Dinamarca pagou subsídio de desemprego a 28 jiadistas

Dinamarca pagou subsídio de desemprego a 28 jiadistas

A Dinamarca pagou subsídios de desemprego a 28 dinamarqueses que estavam na Síria a combater ao lado do grupo Estado Islâmico, segundo dados dos serviços de informações dinamarqueses.

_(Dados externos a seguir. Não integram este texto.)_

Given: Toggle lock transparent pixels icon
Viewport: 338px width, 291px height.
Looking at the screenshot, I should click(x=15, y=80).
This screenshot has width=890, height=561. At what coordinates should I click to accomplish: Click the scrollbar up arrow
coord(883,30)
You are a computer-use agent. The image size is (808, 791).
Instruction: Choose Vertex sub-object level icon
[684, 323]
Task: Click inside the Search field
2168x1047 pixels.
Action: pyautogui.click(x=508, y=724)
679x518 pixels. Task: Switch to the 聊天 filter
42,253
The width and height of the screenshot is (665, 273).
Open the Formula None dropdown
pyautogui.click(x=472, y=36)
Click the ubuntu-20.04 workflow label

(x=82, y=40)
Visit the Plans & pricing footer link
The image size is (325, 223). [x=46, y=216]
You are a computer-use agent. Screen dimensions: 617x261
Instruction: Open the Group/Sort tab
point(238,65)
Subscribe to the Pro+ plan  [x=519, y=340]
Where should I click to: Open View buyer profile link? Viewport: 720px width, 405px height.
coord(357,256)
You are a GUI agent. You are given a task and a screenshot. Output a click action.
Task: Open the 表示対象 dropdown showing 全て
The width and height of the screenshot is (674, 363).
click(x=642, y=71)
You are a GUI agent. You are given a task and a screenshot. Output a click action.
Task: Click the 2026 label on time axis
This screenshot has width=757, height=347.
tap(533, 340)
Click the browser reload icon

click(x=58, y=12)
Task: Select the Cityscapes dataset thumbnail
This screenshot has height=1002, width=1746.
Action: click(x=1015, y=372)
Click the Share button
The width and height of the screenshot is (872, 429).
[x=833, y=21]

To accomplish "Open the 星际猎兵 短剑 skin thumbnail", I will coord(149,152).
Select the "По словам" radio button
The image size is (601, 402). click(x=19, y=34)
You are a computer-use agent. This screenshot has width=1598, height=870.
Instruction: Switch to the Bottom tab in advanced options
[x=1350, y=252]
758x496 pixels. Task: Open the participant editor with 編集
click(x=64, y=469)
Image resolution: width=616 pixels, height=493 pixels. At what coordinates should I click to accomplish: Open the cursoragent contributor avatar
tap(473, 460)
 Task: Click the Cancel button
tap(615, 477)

Dos 28 cidadãos identificados pelos Serviços de Segurança e Informações (PET) dinamarqueses, 15 foram intimados a devolver o dinheiro, oito continuam sob investigação e cinco casos foram arquivados por falta de provas, segundo o tabloide dinamarquês "BT".

Segundo o jornal, os serviços de informações chegaram a estes dados cruzando informações de várias autoridades.

"É extremamente importante que não sejamos ingénuos", disse a ministra da Justiça, Mette Frederiksen, ao jornal.

A Dinamarca tem um dos melhores sistemas de proteção no desemprego, com os beneficiários a receberem até 801 coroas (108 euros) por dia por um prazo que pode chegar aos dois anos.

Alguns dos jiadistas referidos recebiam no entanto quantias significativamente inferiores, segundo o jornal.

A Dinamarca é, proporcionalmente, um dos países ocidentais com mais cidadãos a combater na Síria nas fileiras do grupo radical Estado Islâmico.

Os serviços de informações estimaram em junho que "mais de 100" dinamarqueses foram para a Síria, mas um especialista em Médio Oriente, Naser Khader, considerou que o número deve ser maior.

"O número está a crescer em vários países, por que haveria de ser diferente na Dinamarca?", questionou Naser Khader, numa entrevista ao jornal "Berlingske".

Desde junho, data daquela estimativa, o Estado Islâmico obteve uma projeção crescente e isso, explicou Khader, significa conseguir recrutar mais combatentes.

Na Suécia, os serviços secretos estimam que 300 nacionais tenham viajado para a Síria para combater nas fileiras dos extremistas, em França 400, no Reino Unido 500 e na Alemanha 550.